The check function verifies two conditions and returns the result:

1. At least 2/3 of the local blockchains have committed the transaction.
2. All inputs are outputs from globally committed transactions.

(Note: The notation is somewhat confusing here. Previously, “k” represented the local ledger identifier, but it is used as a non-constant variable from line 3 onwards.)

Implementation

TrustBoost is implemented on Cosmos chains using CosmWasm. You can find the actual code on the GitHub repository of TrustBoost. TrustBoost adopts Informational Theoretic Hotstuff (IT-HS) due to the absence of signatures in the IBC protocol.

In the Cosmos IBC process, after a block and its certificate are submitted by the source chain, the destination chain’s light client verifies the certificate and delivers the block to the destination chain. Since the certificate is removed by the light client after verification, the smart contract on the destination chain cannot check the certificate. Therefore, the authors opted for IT-HS, which does not require a threshold signature or Public Key Infrastructure(PKI).

Workflow

The TrustBoost contract serves as the entry point for application contracts, specifically the NameServiceX contract in this implementation. Additionally, a mirrored version of the application contract must exist on each chain, as TrustBoost simulates the transaction (without changing the state) through it.

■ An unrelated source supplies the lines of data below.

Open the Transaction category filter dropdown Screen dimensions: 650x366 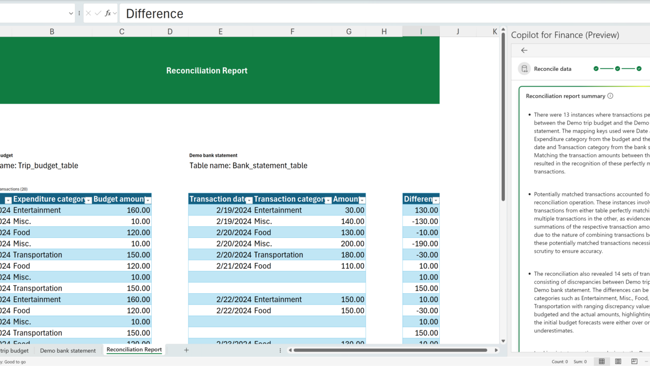pyautogui.click(x=328, y=200)

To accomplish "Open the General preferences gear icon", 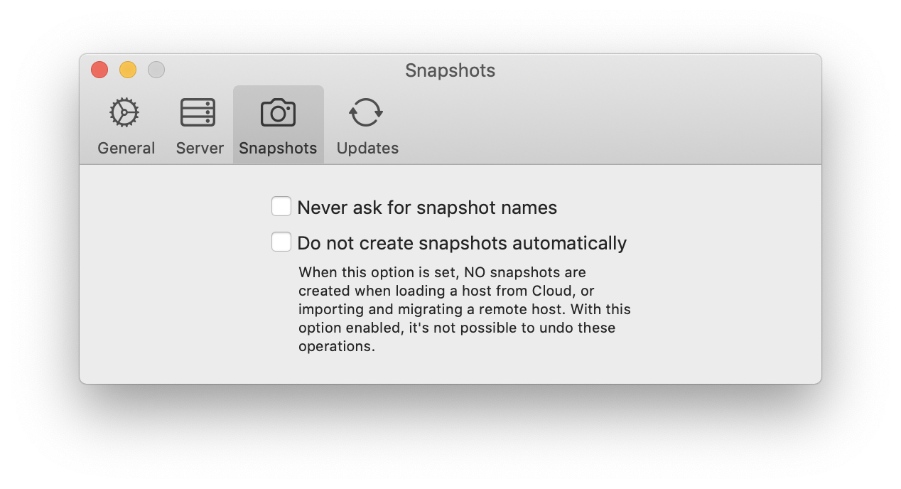I will tap(125, 112).
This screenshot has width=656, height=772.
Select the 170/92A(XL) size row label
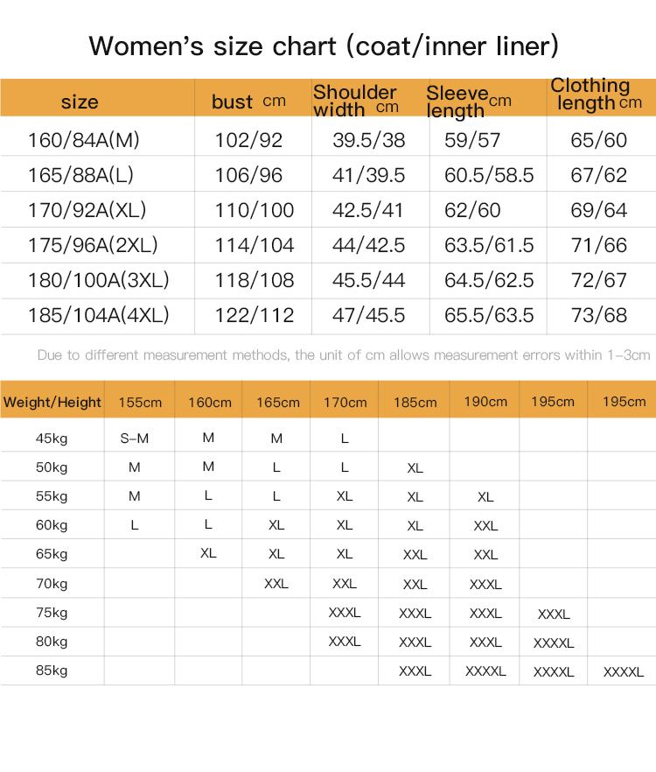[87, 210]
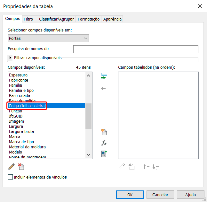
Task: Click move field down arrow icon
Action: [155, 166]
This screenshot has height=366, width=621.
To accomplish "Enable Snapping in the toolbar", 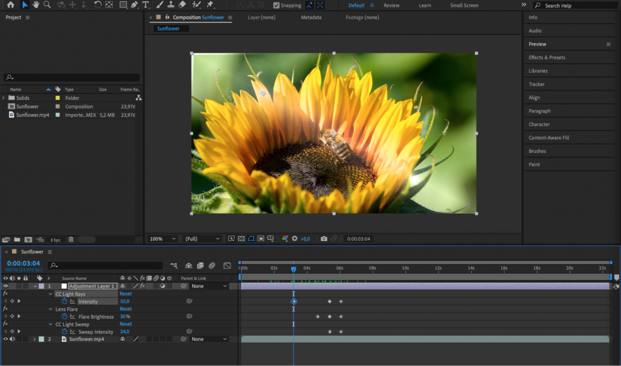I will click(277, 5).
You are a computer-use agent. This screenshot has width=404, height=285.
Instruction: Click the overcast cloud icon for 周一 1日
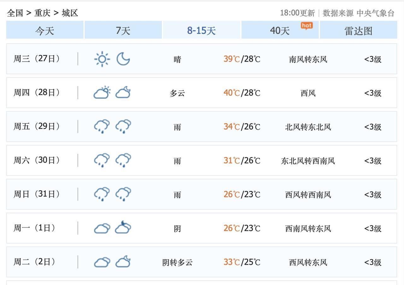102,228
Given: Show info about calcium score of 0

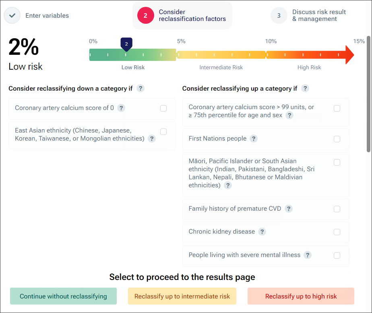Looking at the screenshot, I should click(121, 108).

The overall workflow is as follows:

1. A client initiates a transaction by calling the TrustBoost contract, targeting the NameServiceX.
   • Here, the transaction submitted to the TrustBoost contract is likely a function call, with the parameter being another transaction directed at NameServiceX, to the best of my knowledge.
   • So it is like ransaction-within-a-transaction. I will refer to the inner transaction as txNameService and the outer as txTrustboost.

2. The txTrustboost initiated in step 1 is logged on the local blockchain.
3. The consensus protocol via Cross-Chain Communication (CCC) is triggered to decide whether to commit the txNameService.
4. Once the txNameService is committed by TrustBoost, it calls NameServiceX to execute the request.
5. Clients can check the global states from the contracts.

Evaluation

The evaluation environment utilized an AWS m5.4xlarge instance featuring 16 vCPUs and 64GB of memory. In this setup, “m” denotes the number of blockchains participating in the TrustBoost protocol. The assessment focused on gas usage and latency from the submission to the execution (possibly referring to the commitment) of transactions.

As depicted in Table 1, with 10 blockchains involved, the gas usage reached 600 million gas (costing between $2 and $10), and the latency was notably high at 138.2 seconds. This latency is significantly influenced by the number of Inter-Blockchain Communication (IBC) messages. Notably, both the number of IBC messages and the gas usage scale quadratically with the number of chains, despite efforts to reduce expenses by batching requests to amortize the gas cost.

The authors also measured latency under four different attack types, each simulated with four blockchains(m=4). In the Informational Theoretic Hotstuff (IT-HS) protocol, a view change sub-protocol ensures liveness. This sub-protocol mandates entering the next view by broadcasting abort messages if no progress is made in the current view. Based on this setup, the authors outline the following four attack scenarios:

1. Primary blockchain crashes: The primary blockchain crashes at the beginning.
2. Primary blockchain equivocates: The primary blockchain sends different proposals.
3. Non-primary blockchain equivocates: A non-primary blockchain sends different votes.
4. Non-primary blockchain aborts: A non-primary blockchain sends an abort message.

The evaluation, as described in Table 2, is quite intuitive, because the first two attacks significantly threaten the security of the consensus (necessitating a view restart), while the latter two have minimal impact. The confirmation latency doubles under the first two attacks, as it takes two views to terminate; the other attacks hardly affect the latency.